Ingredients
- 2 large fennel bulbs trimmed and cut into wedges
- 2 tbsp olive oil
- Salt and pepper to taste
- 1/2 cup balsamic vinegar
- 1 tbsp honey optional
- Fresh herbs for garnish such as parsley, thyme, or dill
Instructions
- Preheat Oven: Preheat your oven to 400°F (200°C).
- Prepare Fennel: Trim the fennel bulbs, removing the stalks and tough outer layers. Cut the bulbs into wedges.
- Season and Roast: Place the fennel wedges on a baking sheet. Drizzle with olive oil and season with salt and pepper. Toss to coat evenly. Roast in the preheated oven for 25-30 minutes, or until the fennel is tender and caramelized, turning halfway through cooking.

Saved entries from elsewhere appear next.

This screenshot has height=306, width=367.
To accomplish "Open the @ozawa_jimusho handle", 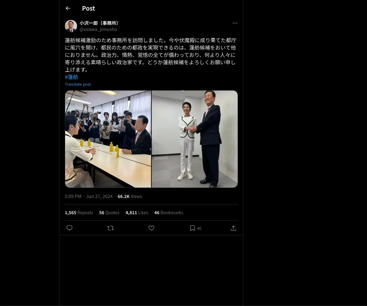I will click(x=98, y=29).
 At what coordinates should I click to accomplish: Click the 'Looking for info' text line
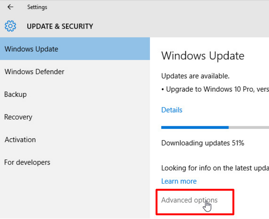coord(215,168)
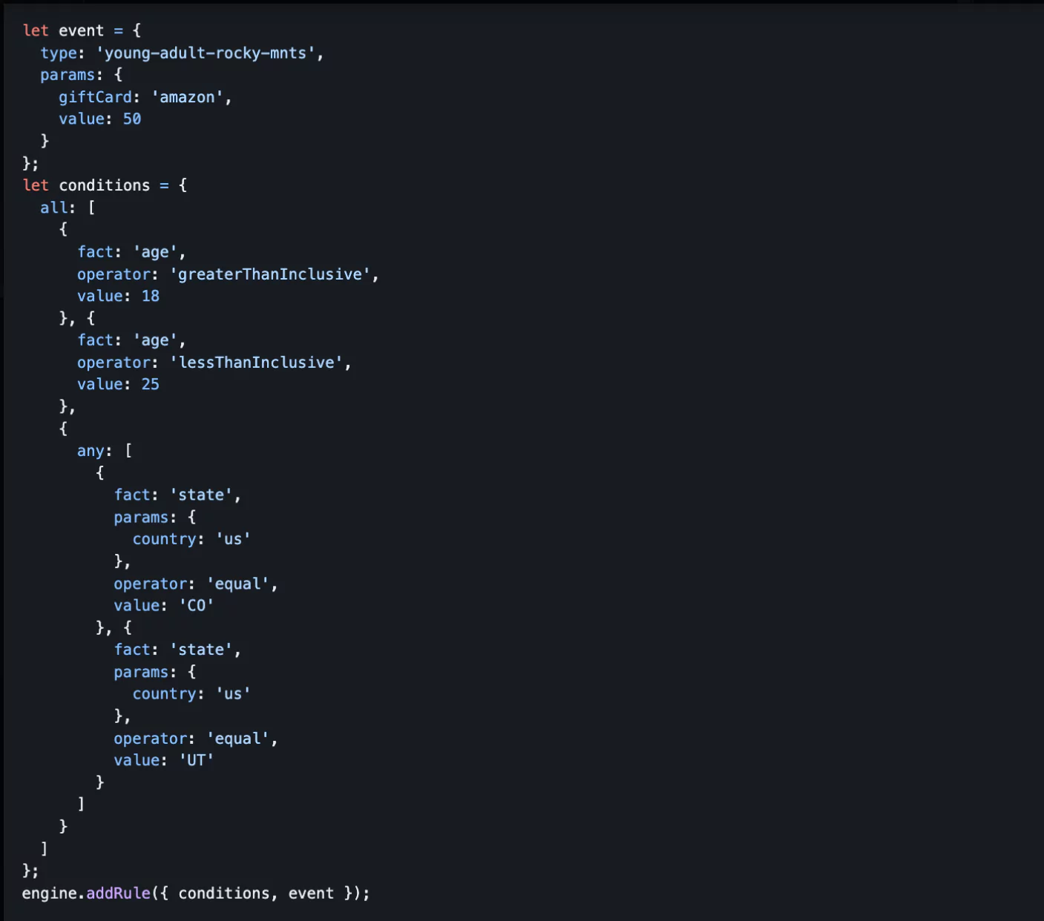This screenshot has width=1044, height=921.
Task: Select the 'CO' state value string
Action: 197,605
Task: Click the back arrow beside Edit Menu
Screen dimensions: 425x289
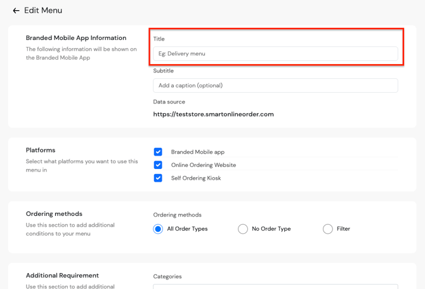Action: coord(16,11)
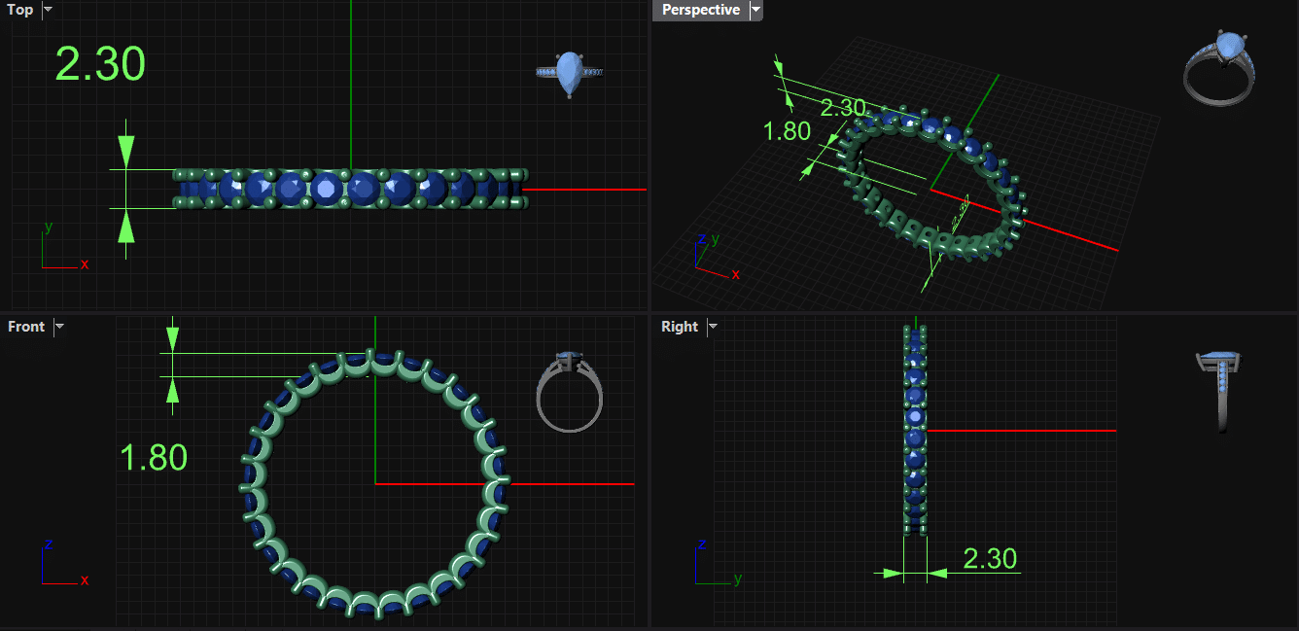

- Make Balsamic Glaze: While the fennel is roasting, prepare the balsamic glaze. In a small saucepan, bring the balsamic vinegar to a boil over medium-high heat. Reduce the heat to medium-low and simmer until the vinegar has reduced by half and has a syrupy consistency, about 10-15 minutes. If desired, stir in honey for added sweetness.
- Drizzle and Serve: Remove the roasted fennel from the oven and transfer to a serving platter. Drizzle the balsamic glaze over the fennel. Garnish with fresh herbs and serve immediately.